La desclasificación de los papeles del 23F ha devuelto al primer plano uno de los episodios más sensibles de la historia reciente de España. La apertura de archivos tiene un valor político evidente, pero el primer balance entre los especialistas es bastante más frío que el clima de expectación que se había generado en los últimos días.
La idea que se impone entre los historiadores es clara: hay material útil para afinar detalles, pero no para reescribir el relato de fondo. Los documentos publicados permiten revisar matices, añadir contexto y confirmar algunas líneas ya conocidas, pero no resuelven las grandes incógnitas que siguen rodeando al golpe de Estado del 23 de febrero de 1981.

La desclasificación abre los archivos, pero no cierra el caso
El Gobierno ha puesto a disposición pública 153 unidades documentales relativas al intento de golpe de Estado. La medida se aprobó en el Consejo de Ministros del 24 de febrero y se formalizó al día siguiente en el BOE. Sobre el papel, se trata de un paso importante en términos de transparencia y acceso a la información pública.
En la práctica, sin embargo, la publicación no equivale a una reconstrucción completa de lo sucedido. Lo que se ha hecho es abrir una parte del archivo, no despejar por completo las dudas que todavía persisten sobre la conspiración, sus apoyos y sus zonas oscuras.
Los expertos ven pocas novedades y varias ausencias
La principal conclusión de los especialistas consultados por EFE es que la documentación conocida hasta ahora no cambia de forma sustancial lo que ya se sabía. La desclasificación aporta material y abre una vía de consulta pública que antes no existía, pero no ha provocado, de momento, ninguna gran revelación histórica.
Ahí está la clave de la decepción de muchos investigadores. Lo que esperaban no era solo volumen documental, sino piezas que permitieran entender mejor la financiación del golpe, la posible trama civil, el grado de conocimiento en las altas esferas del Estado y la secuencia real de decisiones. Y en ese terreno, el balance es limitado.
El problema no es solo qué se publica, sino cómo se publica
Una de las críticas más repetidas no se centra únicamente en el contenido, sino en el formato de difusión. Varios expertos consideran que una parte de los documentos se ha hecho pública sin el contexto archivístico suficiente, sin una explicación clara sobre su procedencia o sin los elementos necesarios para encajarlos dentro de una visión completa del episodio. Esa falta de contexto rebaja mucho el alcance real de la desclasificación.
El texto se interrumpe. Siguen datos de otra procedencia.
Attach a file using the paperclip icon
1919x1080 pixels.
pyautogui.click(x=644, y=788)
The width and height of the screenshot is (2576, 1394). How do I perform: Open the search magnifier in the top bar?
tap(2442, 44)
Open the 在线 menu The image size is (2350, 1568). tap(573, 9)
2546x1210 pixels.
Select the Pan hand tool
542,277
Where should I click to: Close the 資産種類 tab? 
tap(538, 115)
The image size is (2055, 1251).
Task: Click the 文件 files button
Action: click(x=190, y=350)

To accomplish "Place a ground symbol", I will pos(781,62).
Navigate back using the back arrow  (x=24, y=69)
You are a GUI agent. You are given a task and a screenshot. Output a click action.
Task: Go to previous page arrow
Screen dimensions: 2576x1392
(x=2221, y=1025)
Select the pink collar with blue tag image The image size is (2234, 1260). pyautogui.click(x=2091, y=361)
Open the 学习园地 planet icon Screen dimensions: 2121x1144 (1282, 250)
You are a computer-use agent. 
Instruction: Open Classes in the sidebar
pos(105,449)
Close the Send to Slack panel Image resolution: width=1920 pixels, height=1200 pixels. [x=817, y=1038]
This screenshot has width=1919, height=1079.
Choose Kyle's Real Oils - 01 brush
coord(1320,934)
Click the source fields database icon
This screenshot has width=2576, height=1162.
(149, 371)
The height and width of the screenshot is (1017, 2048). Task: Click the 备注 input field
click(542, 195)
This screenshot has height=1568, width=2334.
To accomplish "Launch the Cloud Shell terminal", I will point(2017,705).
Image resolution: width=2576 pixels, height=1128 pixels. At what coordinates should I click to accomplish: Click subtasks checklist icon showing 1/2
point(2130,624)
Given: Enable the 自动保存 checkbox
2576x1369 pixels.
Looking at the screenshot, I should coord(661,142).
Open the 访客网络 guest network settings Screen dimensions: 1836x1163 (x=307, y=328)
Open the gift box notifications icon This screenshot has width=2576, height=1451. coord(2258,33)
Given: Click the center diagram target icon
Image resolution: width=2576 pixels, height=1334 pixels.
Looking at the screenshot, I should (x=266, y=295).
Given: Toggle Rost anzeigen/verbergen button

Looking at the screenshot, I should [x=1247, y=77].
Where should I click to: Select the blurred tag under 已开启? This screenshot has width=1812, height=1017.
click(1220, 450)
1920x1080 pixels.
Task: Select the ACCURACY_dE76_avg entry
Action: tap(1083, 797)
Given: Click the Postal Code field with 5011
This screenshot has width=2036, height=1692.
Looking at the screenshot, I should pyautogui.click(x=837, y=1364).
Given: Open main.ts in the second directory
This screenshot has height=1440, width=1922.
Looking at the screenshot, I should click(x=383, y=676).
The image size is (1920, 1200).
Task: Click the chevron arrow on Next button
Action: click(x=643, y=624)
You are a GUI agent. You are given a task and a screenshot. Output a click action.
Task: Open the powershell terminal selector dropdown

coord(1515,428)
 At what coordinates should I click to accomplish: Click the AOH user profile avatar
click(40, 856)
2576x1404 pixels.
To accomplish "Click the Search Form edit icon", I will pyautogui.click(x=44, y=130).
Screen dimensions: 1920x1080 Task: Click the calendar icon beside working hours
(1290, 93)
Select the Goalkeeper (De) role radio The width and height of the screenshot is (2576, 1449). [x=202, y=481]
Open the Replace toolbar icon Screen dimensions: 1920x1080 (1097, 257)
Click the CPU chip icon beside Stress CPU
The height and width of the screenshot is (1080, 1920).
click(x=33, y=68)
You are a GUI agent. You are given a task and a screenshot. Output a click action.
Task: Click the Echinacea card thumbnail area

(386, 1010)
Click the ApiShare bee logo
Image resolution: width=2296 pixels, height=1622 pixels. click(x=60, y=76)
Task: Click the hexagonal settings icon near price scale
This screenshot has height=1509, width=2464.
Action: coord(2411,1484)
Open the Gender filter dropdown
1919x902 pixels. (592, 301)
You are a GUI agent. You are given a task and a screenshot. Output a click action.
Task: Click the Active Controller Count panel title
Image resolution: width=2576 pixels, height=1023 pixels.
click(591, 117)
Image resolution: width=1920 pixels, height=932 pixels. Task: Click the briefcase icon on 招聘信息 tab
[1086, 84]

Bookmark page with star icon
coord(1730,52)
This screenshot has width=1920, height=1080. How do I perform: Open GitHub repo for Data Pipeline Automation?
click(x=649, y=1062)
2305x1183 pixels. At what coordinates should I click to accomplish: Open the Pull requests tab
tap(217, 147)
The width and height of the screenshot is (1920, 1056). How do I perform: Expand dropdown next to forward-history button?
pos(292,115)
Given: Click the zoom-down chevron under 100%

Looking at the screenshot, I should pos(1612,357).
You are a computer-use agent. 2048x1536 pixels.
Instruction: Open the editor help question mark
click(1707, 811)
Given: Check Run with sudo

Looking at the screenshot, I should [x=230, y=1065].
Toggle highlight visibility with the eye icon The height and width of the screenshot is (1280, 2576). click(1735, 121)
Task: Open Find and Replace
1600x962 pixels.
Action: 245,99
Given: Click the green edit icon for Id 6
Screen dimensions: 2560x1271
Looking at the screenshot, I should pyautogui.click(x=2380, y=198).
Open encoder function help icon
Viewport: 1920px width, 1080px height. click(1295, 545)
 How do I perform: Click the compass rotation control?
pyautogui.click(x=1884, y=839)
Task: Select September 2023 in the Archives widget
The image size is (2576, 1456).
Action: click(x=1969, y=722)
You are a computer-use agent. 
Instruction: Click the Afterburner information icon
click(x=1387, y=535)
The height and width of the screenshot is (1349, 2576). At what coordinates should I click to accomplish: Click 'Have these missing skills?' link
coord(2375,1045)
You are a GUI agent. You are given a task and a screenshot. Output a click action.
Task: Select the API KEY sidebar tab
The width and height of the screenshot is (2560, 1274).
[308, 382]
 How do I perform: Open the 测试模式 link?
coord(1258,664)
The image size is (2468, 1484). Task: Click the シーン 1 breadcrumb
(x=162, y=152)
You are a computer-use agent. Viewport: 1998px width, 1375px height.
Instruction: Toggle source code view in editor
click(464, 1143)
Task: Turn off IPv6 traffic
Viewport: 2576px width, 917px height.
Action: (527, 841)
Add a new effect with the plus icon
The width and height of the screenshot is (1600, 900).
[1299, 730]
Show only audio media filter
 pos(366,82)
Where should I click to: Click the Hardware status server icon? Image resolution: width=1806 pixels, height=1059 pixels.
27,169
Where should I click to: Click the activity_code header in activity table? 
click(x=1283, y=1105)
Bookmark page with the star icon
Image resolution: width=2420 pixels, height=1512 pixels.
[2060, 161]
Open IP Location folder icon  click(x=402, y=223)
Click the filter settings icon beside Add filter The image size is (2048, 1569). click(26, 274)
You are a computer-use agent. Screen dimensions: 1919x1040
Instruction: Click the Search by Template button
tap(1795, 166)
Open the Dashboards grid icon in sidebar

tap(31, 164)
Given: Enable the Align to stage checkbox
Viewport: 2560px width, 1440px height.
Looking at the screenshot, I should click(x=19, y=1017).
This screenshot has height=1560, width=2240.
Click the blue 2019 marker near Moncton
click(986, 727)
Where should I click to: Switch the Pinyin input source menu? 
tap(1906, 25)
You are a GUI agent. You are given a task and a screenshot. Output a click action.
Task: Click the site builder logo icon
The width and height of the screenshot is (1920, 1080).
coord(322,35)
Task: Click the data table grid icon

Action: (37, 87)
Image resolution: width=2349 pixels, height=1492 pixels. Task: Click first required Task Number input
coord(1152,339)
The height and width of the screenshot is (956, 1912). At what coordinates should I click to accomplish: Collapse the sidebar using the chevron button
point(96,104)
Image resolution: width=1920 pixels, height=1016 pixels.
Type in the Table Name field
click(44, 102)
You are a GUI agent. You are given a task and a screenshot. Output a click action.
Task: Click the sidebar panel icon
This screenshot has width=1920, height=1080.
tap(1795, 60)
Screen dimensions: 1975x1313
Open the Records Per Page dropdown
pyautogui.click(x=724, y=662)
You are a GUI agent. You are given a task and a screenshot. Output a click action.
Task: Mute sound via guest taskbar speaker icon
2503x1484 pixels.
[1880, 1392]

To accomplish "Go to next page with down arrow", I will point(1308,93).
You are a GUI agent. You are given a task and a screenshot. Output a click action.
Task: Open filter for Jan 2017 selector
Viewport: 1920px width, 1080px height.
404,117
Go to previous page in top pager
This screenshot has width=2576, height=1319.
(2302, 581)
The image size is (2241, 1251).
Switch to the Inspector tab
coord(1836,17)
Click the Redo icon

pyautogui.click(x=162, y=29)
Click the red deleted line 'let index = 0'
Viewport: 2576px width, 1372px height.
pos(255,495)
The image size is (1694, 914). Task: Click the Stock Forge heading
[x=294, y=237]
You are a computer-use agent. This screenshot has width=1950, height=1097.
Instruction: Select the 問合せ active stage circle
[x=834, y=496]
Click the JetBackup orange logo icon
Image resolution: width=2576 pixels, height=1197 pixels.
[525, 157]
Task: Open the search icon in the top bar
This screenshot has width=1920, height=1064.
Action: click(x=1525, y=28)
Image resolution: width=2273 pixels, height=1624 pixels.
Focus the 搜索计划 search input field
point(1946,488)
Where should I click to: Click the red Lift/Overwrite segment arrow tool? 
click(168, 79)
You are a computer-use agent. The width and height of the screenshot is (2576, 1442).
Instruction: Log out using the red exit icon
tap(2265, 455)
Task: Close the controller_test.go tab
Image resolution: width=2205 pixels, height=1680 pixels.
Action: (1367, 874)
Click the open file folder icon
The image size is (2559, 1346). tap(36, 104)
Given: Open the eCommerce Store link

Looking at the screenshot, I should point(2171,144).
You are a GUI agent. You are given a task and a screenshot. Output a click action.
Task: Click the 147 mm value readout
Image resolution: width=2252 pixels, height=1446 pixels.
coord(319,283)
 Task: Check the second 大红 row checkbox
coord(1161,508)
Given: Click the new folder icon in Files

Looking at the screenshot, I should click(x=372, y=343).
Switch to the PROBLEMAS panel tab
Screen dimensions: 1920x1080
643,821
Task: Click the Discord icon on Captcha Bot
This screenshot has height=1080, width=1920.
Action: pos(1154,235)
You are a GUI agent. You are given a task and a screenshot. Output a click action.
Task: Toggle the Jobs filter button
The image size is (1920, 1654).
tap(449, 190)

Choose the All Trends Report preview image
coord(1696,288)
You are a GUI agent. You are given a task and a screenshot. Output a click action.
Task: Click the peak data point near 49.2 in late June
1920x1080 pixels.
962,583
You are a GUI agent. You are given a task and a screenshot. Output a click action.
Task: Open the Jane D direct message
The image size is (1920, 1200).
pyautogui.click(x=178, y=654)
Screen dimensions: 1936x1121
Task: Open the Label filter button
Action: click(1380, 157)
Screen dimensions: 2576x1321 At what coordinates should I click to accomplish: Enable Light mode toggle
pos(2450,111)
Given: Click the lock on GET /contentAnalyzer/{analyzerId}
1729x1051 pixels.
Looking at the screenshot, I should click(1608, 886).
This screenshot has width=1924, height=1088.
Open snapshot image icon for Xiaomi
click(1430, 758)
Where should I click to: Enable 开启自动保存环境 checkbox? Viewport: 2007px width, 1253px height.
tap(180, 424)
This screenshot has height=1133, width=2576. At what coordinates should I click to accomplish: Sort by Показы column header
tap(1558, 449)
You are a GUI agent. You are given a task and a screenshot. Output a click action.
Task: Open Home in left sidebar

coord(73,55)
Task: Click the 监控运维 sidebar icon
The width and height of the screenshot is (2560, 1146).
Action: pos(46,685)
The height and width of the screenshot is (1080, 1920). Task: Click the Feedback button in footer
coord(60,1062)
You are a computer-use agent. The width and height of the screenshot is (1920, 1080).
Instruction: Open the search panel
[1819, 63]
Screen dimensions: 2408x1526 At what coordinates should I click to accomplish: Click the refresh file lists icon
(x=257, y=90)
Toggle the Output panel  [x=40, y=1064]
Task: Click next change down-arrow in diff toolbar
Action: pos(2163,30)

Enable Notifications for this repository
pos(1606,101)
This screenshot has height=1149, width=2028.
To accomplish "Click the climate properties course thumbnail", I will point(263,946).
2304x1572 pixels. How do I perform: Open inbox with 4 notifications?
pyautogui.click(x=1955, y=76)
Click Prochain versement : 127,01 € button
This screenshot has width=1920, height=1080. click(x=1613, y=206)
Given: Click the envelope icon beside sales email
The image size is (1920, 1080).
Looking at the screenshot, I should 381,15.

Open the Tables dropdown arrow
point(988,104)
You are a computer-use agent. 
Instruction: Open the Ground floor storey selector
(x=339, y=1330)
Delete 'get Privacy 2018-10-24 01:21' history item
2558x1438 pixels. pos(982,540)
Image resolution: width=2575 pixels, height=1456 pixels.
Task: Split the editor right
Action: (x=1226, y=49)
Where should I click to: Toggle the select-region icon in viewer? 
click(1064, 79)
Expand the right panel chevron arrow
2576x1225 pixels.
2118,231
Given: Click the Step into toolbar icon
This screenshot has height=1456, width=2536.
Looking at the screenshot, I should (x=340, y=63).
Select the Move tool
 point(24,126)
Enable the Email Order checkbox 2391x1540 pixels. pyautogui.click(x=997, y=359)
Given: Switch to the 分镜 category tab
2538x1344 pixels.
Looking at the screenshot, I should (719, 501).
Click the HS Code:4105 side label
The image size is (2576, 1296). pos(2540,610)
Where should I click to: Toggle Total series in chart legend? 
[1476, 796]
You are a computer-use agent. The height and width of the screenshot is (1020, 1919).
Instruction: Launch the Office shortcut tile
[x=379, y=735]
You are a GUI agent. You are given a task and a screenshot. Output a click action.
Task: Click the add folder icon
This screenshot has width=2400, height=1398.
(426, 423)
Transparencia sí, pero todavía sin una imagen completa
La desclasificación era una reclamación lógica después de 45 años y supone un avance que conviene reconocer. Permite a historiadores, periodistas y ciudadanos acceder a documentación que hasta ahora permanecía cerrada y deja un precedente relevante sobre cómo debe tratarse la memoria democrática en un sistema abierto.
Pero una cosa es abrir una parte del archivo y otra muy distinta dar por resuelto el caso. El 23F sigue teniendo zonas poco iluminadas, y eso es precisamente lo que subrayan los expertos: lo conocido ayuda, pero no basta. Más que cerrar el debate, esta desclasificación confirma que aún quedan piezas importantes por localizar, contextualizar o publicar.
Por eso el balance, hoy, es doble. La apertura es útil y necesaria. Pero si el objetivo era despejar las grandes dudas sobre el 23F, la sensación entre los historiadores es que todavía estamos lejos de una imagen completa.